BP Fires Albert Manifold in Sudden Dominance Shock

BP has abruptly removed chairman Albert Manifold, injecting new instability into the company’s oil-focused transformation at a time when shareholders are already demanding a clear direction, strong leadership and strong returns.
Times are tough for BP. The company has spent years trying to convince the market it can regain momentum after a strategic setback, a weaker stock performance than several major US rivals and a continuing conflict between its climate ambitions and higher fuel profit demands.
BP said Manifold was immediately removed due to “unacceptable” governance and ethical issues, according to Reuters. The company did not publicly explain the specific concerns behind the decision. His exit comes less than a year after he took over as chairman in October, despite garnering unprecedented shareholder support at the time.
In the market, the biggest problem is predictability. Energy companies can survive volatile oil prices and political pressure if leadership appears disciplined and consistent. The sudden disruption of the boardroom during a major strategic reset is hard to absorb.
The deal was largely linked to BP’s sharp return to oil and gas investment after pressure from institutions that believe the company has moved too strongly from its core hydrocarbons business. His removal now risks re-opening doubts about whether BP’s leadership remains that united.
High energy investors increasingly prize consistency above all else. Sustainable production goals, reliable buybacks, cost-effectiveness and reliable leadership have become central to how the sector is valued. Unexpected chaos at board level can quickly reduce trust in delivery.
BP’s shares are already lagging behind many of its US rivals. That dysfunction left little room for new uncertainty. Analysts and fund managers have repeatedly questioned whether BP’s long-term position lacks the meaning shown by rivals who have remained focused on conventional energy profits during the recent oil market recovery.

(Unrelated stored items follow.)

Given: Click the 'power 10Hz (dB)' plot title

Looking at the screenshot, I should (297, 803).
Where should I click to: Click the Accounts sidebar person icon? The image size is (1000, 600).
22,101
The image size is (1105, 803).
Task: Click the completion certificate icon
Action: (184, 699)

The concern now is that the latest disruption is reviving the kind of uncertainty BP has been trying to move beyond.
Investors are unlikely to see this as a labor issue. Leadership instability often raises broader concerns about capital allocation, internal alignment and long-term decision-making – especially within companies attempting grand strategies.
Time is also important. Oil officials look at the country’s tensions, disproportionate demand for clean energy, changing climate policy and growing skepticism that parts of the energy transition are moving slowly for economic rather than political reasons. Several major energy groups have begun shifting investment priorities back to higher-margin oil and gas projects after renewable returns failed to meet earlier expectations. BP was one of the clearest European examples of that transformation.

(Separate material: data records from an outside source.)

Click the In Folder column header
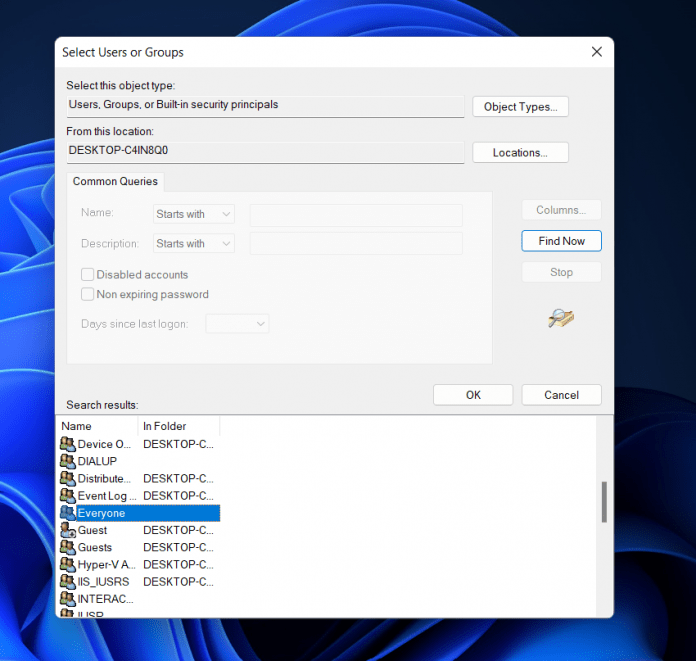Viewport: 696px width, 661px height. pos(178,426)
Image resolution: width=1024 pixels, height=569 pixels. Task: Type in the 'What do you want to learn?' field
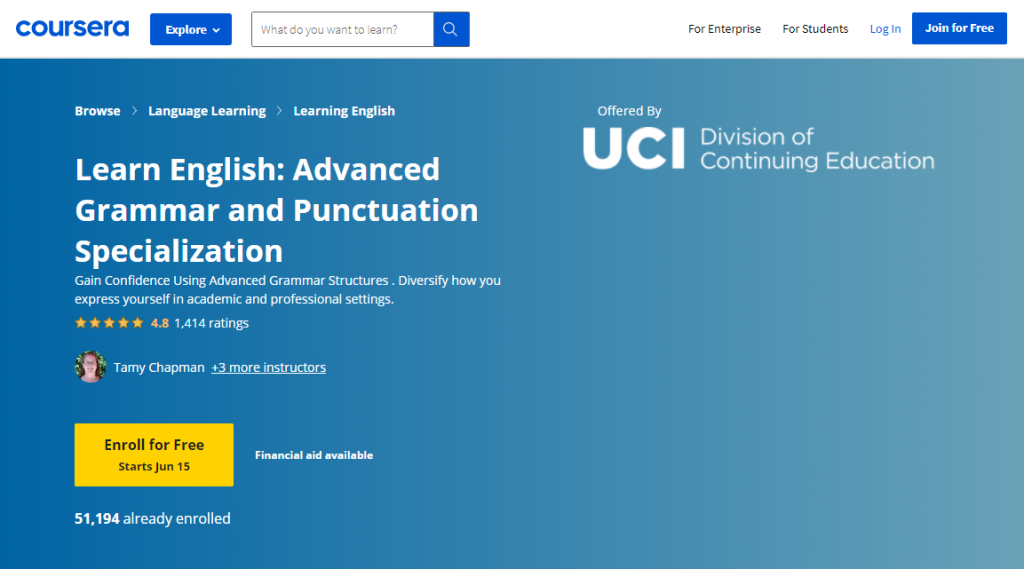(342, 29)
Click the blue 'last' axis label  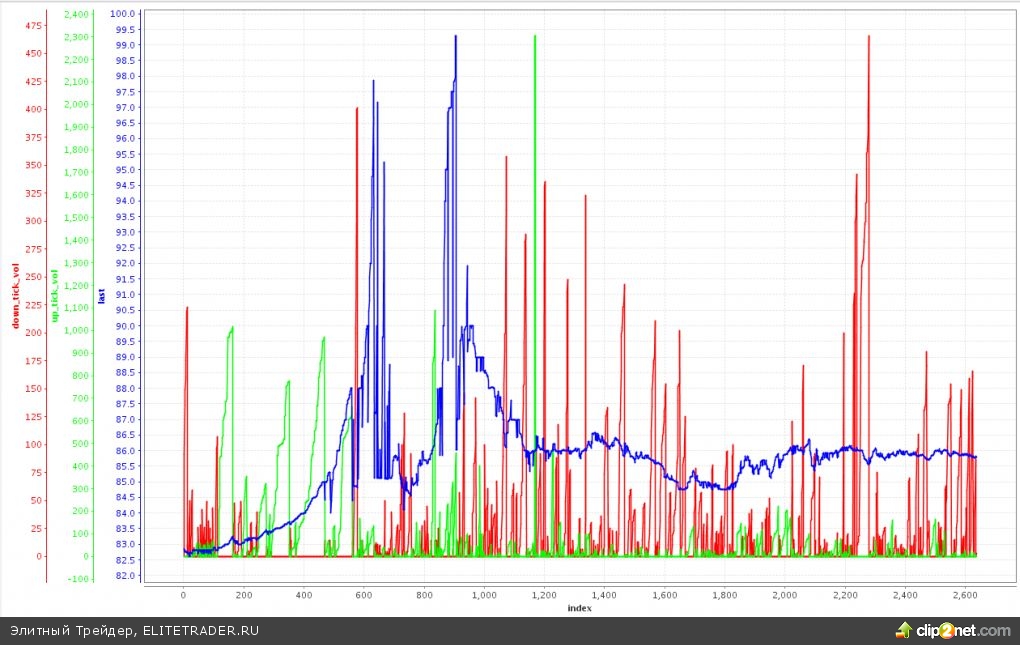101,295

The market now faces a more difficult question: can BP continue that external restructuring deep instability within the company itself?
The focus will now be on succession planning, board unity and whether management can quickly reassure institutional shareholders that execution is still on track. Markets will also be watching for signs of further tensions over capital spending, reform policy and shareholder returns.
BP’s challenge is no longer just to prove that oil recovery can work. Now it has to prove that the company is stable enough to deliver it.